Tuttavia nel caso della carenza di potere in concreto il potere non manca totalmente: sia pur ridotta, una estrinsecazione del potere sussiste, perché in astratto esso c’è, in quanto le norme attributive del potere sono state osservate. In quest’ultimo caso infatti non sono state rispettate norme ulteriori e aggiuntive, che pongono limiti all’esercizio di esso a protezione dell’interesse del singolo. Si pensi al decreto di espropriazione per ogni altro verso conforme all’ordinamento emanato però dopo la scadenza del termine fissato ai sensi di legge nella dichiarazione di pubblica utilità. L’atto è posto in violazione di una norma di relazione che individua un presupposto in concreto per l’esercizio del potere in questione[6].

Argomentando a contrario dalla succitata esposizione in ordine al vizio di carenza di potere in concreto, nel caso che qui si discute, nel quale cioè si è in presenza di un provvedimento emanato addirittura in mancanza della prevista normativa di attuazione, si è pertanto di fronte a una fattispecie ascrivibile alla carenza di potere in astratto.

Nessuna valenza può quindi riconoscersi ad un provvedimento che non sia espressione diretta di una norma di diritto positivo atteso che la locuzione letterale dell’ultima comma dell’art.86 D.P.R. n°602/1973 pone una correlazione inscindibile tra la procedura volta ad attuare il fermo e il regolamento attuativo nel quale trova attuazione la prima.

E ssendo quindi la posizione soggettiva fatta valere il discrimine che nel nostro sistema giuridico permette di attribuire la controversia alla Giurisdizione Ordinaria o a quella Amministrativa, ed essendo il provvedimento di fermo affetto dal vizio di carenza di potere per i motivi su visti con conseguente incapacità dello stesso di degradare la posizione di diritto soggettivo in interesse legittimo, va affermata l’assoluta incapacità di decidere la presente controversia in capo alla Giurisdizione Amministrativa, con conseguente devoluzione della stessa alla cognizione del Giudice Ordinario[7].
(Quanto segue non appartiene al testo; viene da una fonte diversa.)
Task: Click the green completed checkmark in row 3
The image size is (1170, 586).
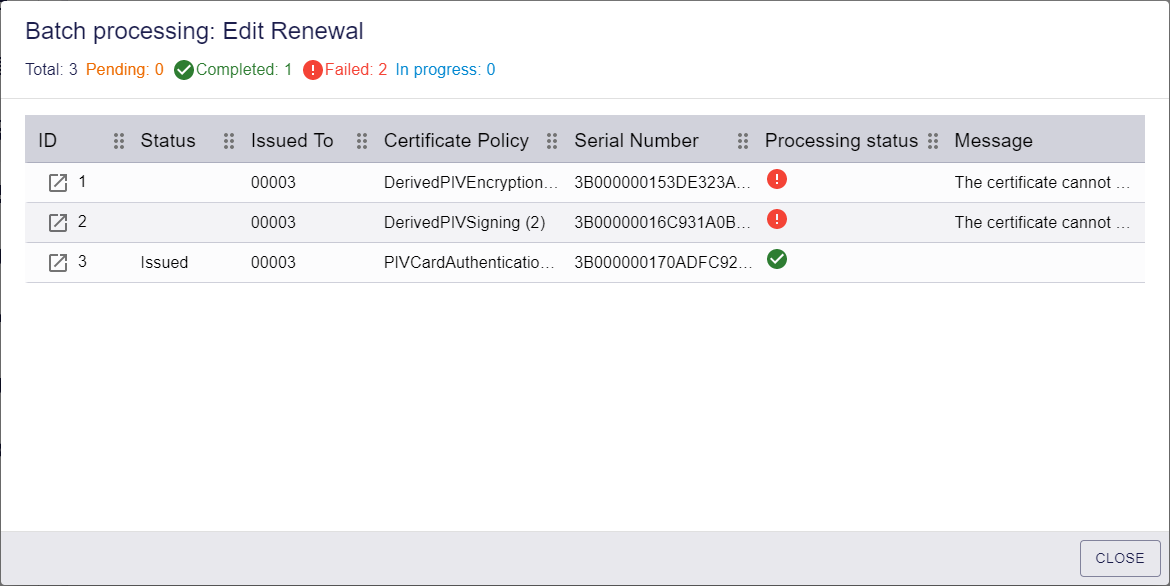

Nè può ammettersi la devoluzione dell’impugnativa del fermo alla Giurisdizione Tributaria (nemmeno nella più ampia sfera disegnata dall’art.12 della legge finanziaria 28 dicembre 2001 n. 448) per il fondamentale e decisivo motivo che essa riguarda le controversie aventi ad oggetto i tributi e pertanto esclusivamente quelle che attengono in via diretta e immediata all’esistenza dell’obbligazione tributaria e alla sua misura.

In questo caso non si discute infatti della debenza del tributo, ma degli effetti sul diritto soggettivo ad opera di un provvedimento emanato in carenza di potere dal Concessionario della riscossione.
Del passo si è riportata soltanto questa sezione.